Directions for this task ::
When you restate the data, keep every word as it is and drop the images.

Stored data entries
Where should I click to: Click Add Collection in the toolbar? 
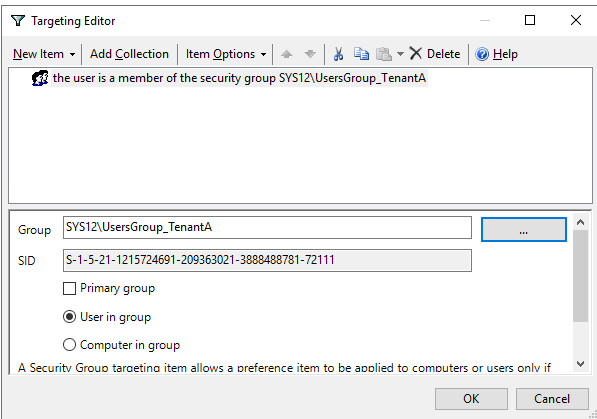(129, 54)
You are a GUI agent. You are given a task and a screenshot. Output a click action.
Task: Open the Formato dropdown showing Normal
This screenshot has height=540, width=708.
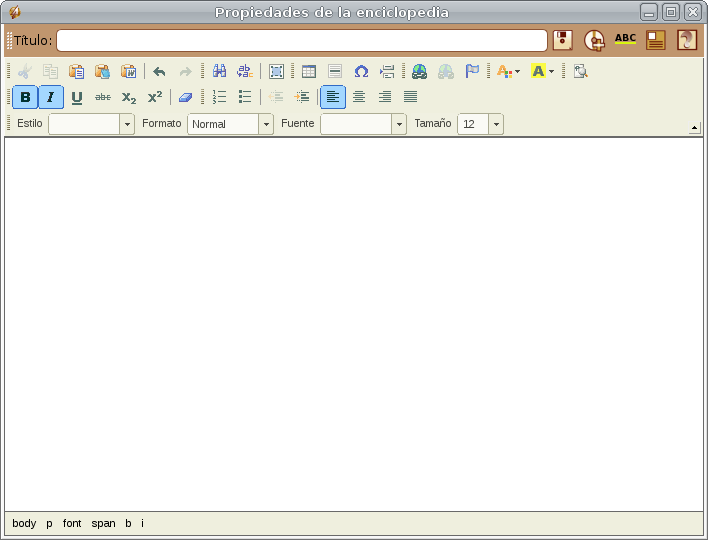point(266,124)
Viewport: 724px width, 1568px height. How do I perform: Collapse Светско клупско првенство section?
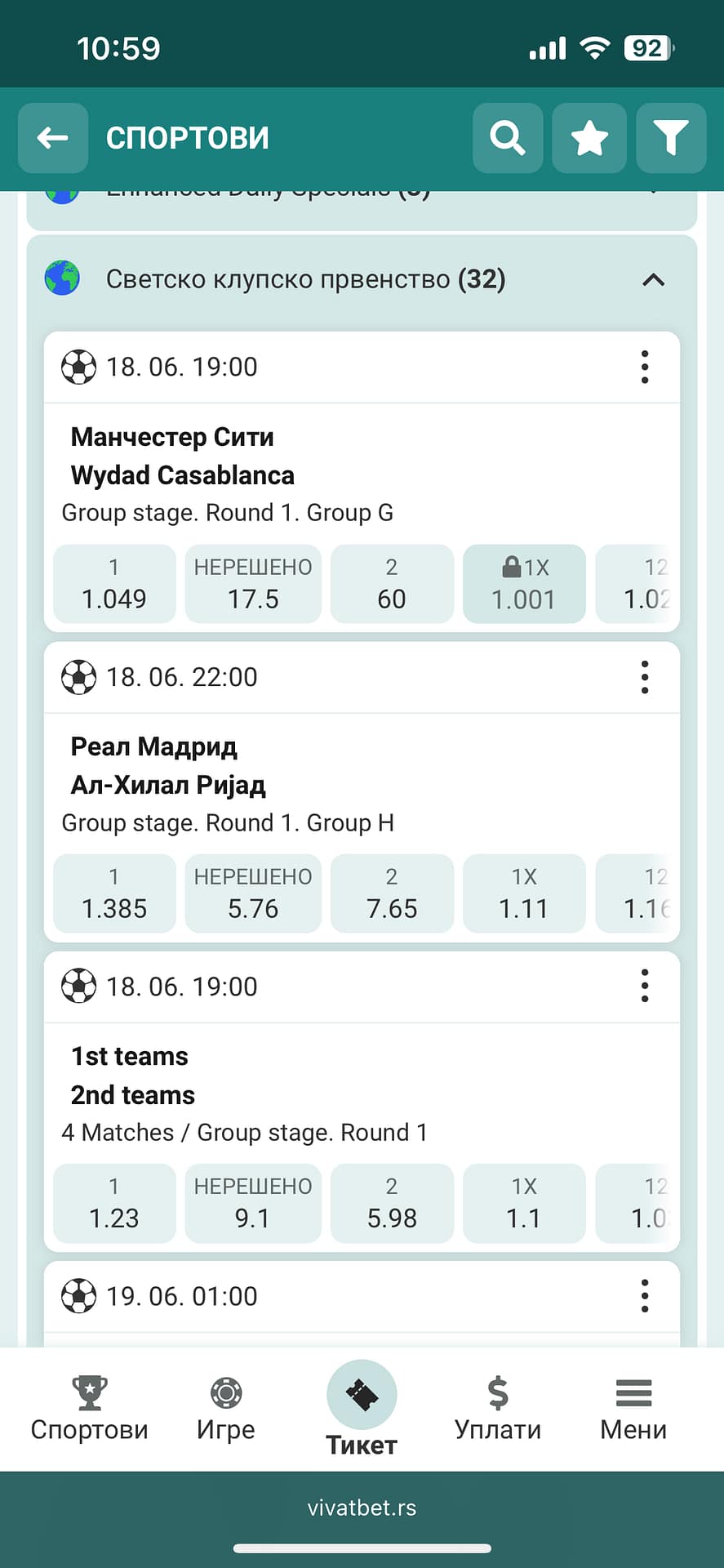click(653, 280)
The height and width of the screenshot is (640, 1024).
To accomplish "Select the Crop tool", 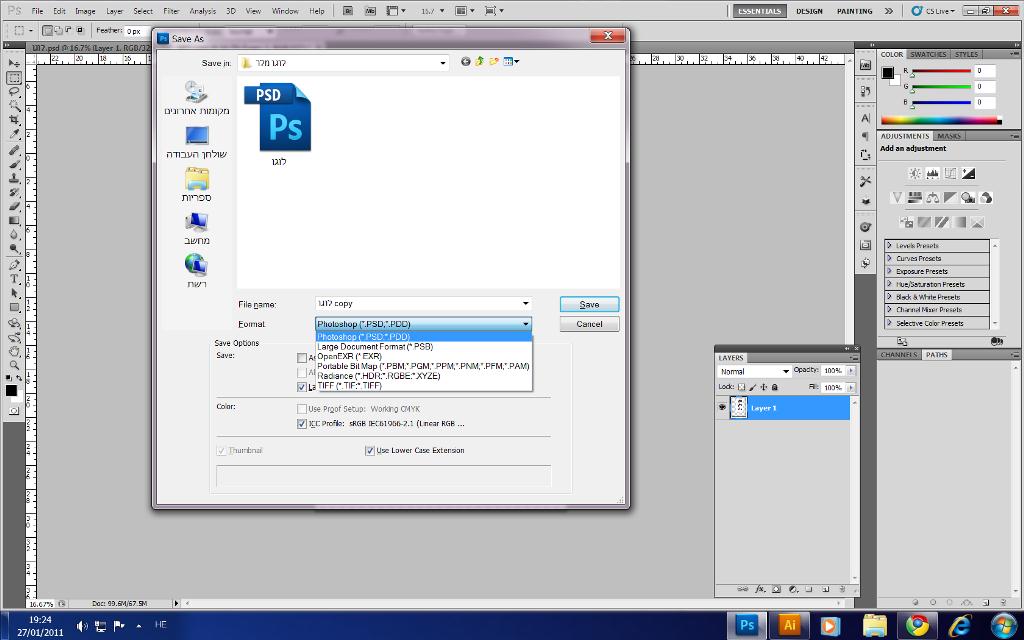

Solution ::
Where should I click to: Click Add Collection in the toolbar? 
(129, 54)
You are a GUI agent. You are given a task and a screenshot. Output a click action.
Task: Open the Formato dropdown showing Normal
This screenshot has height=540, width=708.
point(266,124)
Viewport: 724px width, 1568px height. How do I perform: Collapse Светско клупско првенство section?
click(653, 280)
The height and width of the screenshot is (640, 1024).
To accomplish "Select the Crop tool", 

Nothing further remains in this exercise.